Вид каморки на заднем дворе почтовой станции отозвался в Яшкиной груди мучительной болью. Сюда, в эту мазанку, не раз уходил отец, когда приезжал к нему брат молодого доктора Василий Фомич. Сюда собирались и русские, и курды, и туркмены, и азербайджанцы — все бедняки. А их, мальчишек, старшие рассылали по улицам поселка, чтобы, если кто чужой поедет, особенно с казачьего поста, дали бы знать.
Сколько раз Яшка стоял караульщиком у стенки мазанки. Он жадно ловил голос отца, говорившего что-то быстро и горячо. Как гордился Яшка, когда отец выступал на митинге и его выбрали председателем поселкового Совета. Теперь отца нет...
Али-ага осторожно приоткрыл дверь мазанки. Оба вышли на улицу. Солнце уже село, наступили сумерки. Из караван-сарая, где разместился эскадрон, доносились громкие голоса подгулявших казаков.

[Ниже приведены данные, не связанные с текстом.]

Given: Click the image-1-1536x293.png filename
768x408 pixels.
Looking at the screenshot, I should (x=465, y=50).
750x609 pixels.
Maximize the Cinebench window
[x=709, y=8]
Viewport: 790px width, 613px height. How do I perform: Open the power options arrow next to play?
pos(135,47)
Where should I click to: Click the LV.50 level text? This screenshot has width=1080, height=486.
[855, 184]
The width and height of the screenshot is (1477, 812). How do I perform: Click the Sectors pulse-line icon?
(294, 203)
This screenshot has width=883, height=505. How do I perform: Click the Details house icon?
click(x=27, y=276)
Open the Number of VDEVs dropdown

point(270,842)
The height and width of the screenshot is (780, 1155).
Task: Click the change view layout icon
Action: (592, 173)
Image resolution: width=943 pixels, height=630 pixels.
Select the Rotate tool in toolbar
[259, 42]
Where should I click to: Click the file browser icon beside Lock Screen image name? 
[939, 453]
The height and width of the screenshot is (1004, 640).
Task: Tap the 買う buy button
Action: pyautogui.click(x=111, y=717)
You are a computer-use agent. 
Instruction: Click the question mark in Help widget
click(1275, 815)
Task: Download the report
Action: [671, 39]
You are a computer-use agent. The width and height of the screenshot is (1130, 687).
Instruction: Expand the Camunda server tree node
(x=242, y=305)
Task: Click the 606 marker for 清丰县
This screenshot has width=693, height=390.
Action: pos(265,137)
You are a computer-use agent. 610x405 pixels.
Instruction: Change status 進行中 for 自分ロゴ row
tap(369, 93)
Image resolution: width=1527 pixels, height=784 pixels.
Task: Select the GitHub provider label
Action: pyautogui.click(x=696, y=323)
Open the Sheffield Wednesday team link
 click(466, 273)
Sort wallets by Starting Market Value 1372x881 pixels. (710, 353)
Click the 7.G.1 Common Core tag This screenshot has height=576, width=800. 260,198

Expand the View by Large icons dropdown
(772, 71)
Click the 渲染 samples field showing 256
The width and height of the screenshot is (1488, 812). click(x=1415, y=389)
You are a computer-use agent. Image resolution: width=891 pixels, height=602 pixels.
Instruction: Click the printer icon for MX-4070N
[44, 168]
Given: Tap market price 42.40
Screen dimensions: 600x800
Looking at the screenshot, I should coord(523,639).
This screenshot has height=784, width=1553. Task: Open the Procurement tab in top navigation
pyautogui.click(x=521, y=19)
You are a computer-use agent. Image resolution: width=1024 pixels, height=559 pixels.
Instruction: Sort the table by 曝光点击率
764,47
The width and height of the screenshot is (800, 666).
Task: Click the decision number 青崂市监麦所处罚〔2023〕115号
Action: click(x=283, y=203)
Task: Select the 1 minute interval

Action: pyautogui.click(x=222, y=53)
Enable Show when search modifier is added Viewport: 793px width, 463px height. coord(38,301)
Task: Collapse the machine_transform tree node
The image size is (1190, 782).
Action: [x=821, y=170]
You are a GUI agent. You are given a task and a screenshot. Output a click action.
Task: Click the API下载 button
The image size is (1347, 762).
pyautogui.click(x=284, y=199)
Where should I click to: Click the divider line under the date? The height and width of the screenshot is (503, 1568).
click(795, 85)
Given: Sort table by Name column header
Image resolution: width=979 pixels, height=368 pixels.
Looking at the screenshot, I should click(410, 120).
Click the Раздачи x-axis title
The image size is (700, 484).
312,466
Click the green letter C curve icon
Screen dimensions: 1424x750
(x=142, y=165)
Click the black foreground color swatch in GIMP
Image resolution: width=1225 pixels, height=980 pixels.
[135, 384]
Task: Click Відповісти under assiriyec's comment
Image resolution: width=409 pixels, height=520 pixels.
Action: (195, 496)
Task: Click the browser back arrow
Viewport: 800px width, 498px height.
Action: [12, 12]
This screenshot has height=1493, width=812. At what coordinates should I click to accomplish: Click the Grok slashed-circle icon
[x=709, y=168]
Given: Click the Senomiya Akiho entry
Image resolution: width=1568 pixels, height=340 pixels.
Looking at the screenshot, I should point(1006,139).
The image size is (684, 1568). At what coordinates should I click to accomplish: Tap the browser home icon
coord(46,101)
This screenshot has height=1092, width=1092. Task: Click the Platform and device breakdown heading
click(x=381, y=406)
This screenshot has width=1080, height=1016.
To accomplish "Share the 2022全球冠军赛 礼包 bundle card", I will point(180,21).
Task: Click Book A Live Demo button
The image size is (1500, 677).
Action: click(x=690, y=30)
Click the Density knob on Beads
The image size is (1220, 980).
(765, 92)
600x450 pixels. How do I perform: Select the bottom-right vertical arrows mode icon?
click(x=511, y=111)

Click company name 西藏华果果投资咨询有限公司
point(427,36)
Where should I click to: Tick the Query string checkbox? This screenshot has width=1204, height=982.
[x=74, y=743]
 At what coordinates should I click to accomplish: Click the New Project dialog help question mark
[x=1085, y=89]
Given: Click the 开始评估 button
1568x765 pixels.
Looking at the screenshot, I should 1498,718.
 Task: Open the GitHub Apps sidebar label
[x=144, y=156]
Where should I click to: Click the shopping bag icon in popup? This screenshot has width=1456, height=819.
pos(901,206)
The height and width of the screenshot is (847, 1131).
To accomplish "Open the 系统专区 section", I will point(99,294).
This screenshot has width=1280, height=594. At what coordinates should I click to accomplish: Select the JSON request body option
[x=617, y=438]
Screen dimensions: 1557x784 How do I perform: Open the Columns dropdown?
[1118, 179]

Прямо навстречу Яшке и Али-ага выскочил из-за угла дома пьяный казак Кандыба, тот самый, что ударил Яшку плетью. Яшка инстинктивно отпрянул. Но Кандыба был сейчас настроен миролюбиво. Он глупо захохотал, хлопнул себя ладонью по голенищу и уже направился было своей дорогой, как вдруг резко повернулся и сунул мальчишке под нос кукиш:
— Вот она, твоя... Советская власть! Хватит! Вы поносили, теперь мы поносим! — Снова хлопнул себя ладонью по сапогу. На пьяном казаке были брюки и сапоги Яшкиного отца. Мальчик рванулся было к Кандыбе, но жилистые руки Али-ага удержали его.
...Гроб с телом отца стоял на столе. У изголовья, закрыв лицо руками, рыдала мать. В комнате стоял душный запах тлена и ладана. Первое, что увидел Яшка, пробравшись сквозь толпу жителей поселка к столу, были две маленькие дырочки — следы пуль на открытой груди отца. Из ран и сейчас еще сочилась сукровица. Мать Алешки Нырка осторожно стирала ее чистыми комочками хлопка, будто боялась причинить Григорию Яковлевичу Кайманову боль.
— Не молчит кровь, — произнес по-курдски Али-ага.
Яшка вздрогнул: где он видел такие же две маленькие дырочки? Мысли мелькали. Ни на одной он не мог остановиться.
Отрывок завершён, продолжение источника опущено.